The Washington Post reports on what happened behind the scenes after Trump’s confounding FISA tweet yesterday morning. “House Speaker Paul D. Ryan (R-Wis.) spent 30 minutes on the phone with the president explaining the differences between domestic and foreign surveillance, as many fellow Republicans reacted in disbelief and befuddlement. White House Chief of Staff John F. Kelly also directly intervened with Trump, reiterating the program’s importance before traveling to the Capitol, where he parried questions from confused lawmakers.”

And the New York Times has the latest on the House FISA vote and what comes next.

Trump has his first official physical exam today.

Via Kristen Welker: Steve Bannon will testify before the House Intelligence Committee next week.

OFF TO THE RACES: McSally officially enters Arizona Senate race

In a new NPR/Marist poll: “In a head-to-head matchup with President Trump, Winfrey would win 50 to 39 percent, according to a new NPR/PBS NewsHour/Marist poll. But when asked if they want Winfrey to run for president, a majority (54 percent) said they don't want her to do so, with 35 percent saying they do want her to run.”

AZ-SEN: Martha McSally is officially in, and she’s telling the national GOP to “grow a pair of ovaries.” More, from the AP: “McSally, a two-term congresswoman already backed by many GOP leaders in Arizona and Washington, described herself as anything but an establishment candidate in a fiery announcement video that touched on border security and Sharia law and featured Trump himself. ‘Like our president, I’m tired of PC politicians and their BS excuses,” McSally charged in in the video. “I’m a fighter pilot and I talk like one.’”

The Arizona Republic traces McSally’s ambitions to last summer.

MO-GOV: The top prosecutor in St. Louis has launched an investigation into Gov. Eric Greitens amid affair and blackmail allegations.

OH-GOV: Nan Whaley is out of the governor’s race.

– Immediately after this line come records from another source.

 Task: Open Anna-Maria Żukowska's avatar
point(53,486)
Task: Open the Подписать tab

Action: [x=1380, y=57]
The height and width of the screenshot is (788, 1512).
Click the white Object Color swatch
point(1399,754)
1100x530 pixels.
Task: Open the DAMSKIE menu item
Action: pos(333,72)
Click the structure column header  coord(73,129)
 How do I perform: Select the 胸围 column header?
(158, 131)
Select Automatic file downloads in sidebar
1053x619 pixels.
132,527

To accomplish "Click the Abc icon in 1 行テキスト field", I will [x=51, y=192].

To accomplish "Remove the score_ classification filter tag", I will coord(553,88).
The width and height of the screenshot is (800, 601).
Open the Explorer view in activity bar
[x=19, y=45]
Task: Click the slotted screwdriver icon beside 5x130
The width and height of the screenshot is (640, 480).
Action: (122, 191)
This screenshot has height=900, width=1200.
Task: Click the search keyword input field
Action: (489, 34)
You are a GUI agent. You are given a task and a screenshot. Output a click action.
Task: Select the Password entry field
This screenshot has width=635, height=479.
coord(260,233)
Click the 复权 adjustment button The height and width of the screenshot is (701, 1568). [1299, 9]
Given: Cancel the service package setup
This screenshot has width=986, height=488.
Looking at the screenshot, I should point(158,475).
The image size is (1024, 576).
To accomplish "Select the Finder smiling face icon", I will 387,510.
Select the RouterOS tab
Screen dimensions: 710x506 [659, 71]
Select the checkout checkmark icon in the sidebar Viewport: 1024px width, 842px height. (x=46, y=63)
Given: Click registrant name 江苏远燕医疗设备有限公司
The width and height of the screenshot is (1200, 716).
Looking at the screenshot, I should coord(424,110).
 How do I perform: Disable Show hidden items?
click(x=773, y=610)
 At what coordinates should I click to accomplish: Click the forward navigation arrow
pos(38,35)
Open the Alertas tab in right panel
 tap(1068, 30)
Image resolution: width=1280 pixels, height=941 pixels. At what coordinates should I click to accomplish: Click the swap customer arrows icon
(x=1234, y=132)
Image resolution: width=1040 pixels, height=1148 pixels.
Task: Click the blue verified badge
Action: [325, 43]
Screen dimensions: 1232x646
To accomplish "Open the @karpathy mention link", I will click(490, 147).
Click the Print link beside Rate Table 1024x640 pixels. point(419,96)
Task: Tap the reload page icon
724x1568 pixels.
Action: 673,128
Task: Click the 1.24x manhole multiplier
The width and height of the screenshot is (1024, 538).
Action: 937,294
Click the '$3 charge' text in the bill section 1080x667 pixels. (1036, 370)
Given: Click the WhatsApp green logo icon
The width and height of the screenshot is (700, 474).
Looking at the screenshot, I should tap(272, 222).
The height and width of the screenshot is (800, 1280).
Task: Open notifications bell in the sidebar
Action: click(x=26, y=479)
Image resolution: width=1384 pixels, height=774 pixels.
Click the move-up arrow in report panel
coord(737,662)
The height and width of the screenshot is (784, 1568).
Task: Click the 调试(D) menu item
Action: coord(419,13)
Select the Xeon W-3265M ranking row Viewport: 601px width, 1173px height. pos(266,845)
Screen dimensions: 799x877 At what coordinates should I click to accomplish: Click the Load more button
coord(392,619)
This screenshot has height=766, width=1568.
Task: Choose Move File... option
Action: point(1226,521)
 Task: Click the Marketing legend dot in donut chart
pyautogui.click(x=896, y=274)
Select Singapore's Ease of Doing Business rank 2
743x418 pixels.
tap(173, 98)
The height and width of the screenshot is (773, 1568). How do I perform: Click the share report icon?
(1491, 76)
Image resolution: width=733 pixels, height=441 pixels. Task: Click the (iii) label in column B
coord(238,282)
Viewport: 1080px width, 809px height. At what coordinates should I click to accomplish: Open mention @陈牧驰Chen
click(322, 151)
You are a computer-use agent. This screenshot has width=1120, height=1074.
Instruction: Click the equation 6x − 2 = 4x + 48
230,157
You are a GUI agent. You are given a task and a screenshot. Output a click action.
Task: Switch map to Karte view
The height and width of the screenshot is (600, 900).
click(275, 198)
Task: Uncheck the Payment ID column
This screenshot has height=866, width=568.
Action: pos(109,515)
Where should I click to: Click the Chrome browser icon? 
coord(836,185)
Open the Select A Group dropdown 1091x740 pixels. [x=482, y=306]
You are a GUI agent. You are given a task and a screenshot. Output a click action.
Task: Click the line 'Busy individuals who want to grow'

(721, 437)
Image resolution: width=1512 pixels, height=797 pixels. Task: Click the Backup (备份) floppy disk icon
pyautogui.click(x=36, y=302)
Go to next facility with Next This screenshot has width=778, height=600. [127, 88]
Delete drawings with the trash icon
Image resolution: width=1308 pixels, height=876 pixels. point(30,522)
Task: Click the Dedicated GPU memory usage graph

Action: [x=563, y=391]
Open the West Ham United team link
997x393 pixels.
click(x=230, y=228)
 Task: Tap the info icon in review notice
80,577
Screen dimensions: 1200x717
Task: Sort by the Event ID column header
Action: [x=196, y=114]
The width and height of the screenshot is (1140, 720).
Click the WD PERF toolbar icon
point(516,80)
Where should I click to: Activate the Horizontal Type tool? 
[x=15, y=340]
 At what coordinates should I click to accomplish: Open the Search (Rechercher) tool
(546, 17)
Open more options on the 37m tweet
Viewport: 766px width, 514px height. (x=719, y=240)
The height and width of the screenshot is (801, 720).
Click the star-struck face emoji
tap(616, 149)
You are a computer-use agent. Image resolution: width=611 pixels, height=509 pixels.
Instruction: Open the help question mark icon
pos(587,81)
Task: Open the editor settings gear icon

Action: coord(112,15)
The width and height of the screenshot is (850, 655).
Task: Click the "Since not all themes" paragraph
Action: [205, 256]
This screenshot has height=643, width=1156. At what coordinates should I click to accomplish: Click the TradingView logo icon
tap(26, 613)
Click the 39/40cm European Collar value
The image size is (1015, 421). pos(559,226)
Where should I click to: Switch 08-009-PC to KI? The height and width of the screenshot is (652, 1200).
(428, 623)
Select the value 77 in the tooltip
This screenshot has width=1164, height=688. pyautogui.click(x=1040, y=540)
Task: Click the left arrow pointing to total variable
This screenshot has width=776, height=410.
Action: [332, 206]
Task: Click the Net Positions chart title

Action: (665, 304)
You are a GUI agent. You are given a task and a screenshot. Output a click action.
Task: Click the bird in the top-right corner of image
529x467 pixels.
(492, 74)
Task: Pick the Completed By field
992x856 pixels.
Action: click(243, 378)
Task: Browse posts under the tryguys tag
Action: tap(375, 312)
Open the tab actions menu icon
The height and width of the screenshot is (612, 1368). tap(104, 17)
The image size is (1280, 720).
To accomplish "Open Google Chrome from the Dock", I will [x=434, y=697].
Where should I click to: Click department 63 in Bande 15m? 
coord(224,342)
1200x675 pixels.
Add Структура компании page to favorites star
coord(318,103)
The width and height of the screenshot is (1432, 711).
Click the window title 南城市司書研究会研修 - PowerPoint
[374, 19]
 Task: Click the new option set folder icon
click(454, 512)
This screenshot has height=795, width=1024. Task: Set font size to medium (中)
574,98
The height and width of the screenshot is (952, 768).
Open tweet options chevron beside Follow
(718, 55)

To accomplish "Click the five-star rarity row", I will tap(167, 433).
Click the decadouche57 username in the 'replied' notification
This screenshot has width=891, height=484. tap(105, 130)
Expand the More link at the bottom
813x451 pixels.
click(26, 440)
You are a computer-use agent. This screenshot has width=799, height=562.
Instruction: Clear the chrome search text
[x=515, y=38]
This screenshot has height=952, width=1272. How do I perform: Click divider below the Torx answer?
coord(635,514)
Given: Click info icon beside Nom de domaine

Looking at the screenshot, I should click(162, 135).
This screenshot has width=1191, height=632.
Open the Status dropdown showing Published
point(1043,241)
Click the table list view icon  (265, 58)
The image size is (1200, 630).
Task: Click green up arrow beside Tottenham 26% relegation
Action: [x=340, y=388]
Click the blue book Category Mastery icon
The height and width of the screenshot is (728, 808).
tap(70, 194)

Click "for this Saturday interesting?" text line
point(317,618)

OH-SEN: The Columbus Dispatch notes just how nasty a Renacci-Brown Senate race will be.

Meanwhile, Renacci appeared to DEFEND Trump’s “shithole” comment in an interview on Fox News this morning, per MSNBC’s Shirley Zilberstein.

ANCHOR: President’s comments yesterday bother you, frustrated? He lamented about the immigration program that was in front of him, says, “why are we taking so many people from these “s-hole* countries”, what is your reaction to that?RENACCI: Well look, I’ve said all along, the president many times says what people are thinking. I learned as a business guy you have to be careful what you say because people pick everything up, believe me, when I have a mic on I have got to watch what I say. That is a business guy going into a political career. It’s difficult, I know it’s difficult for the president, because many times you want to say what you are thinking, but in the end, I know a lot of times he is saying what people are thinking.

PA-18: POLITICO: “After a humiliating loss in the Alabama Senate race last month, the administration is drawing up ambitious plans that will kick off next Thursday when Trump travels to the conservative district to appear with Republican candidate Rick Saccone. Vice President Mike Pence and an assortment of Cabinet officials are also expected to make trips; Pence may go twice ahead of the March 13 special election, two administration officials said.”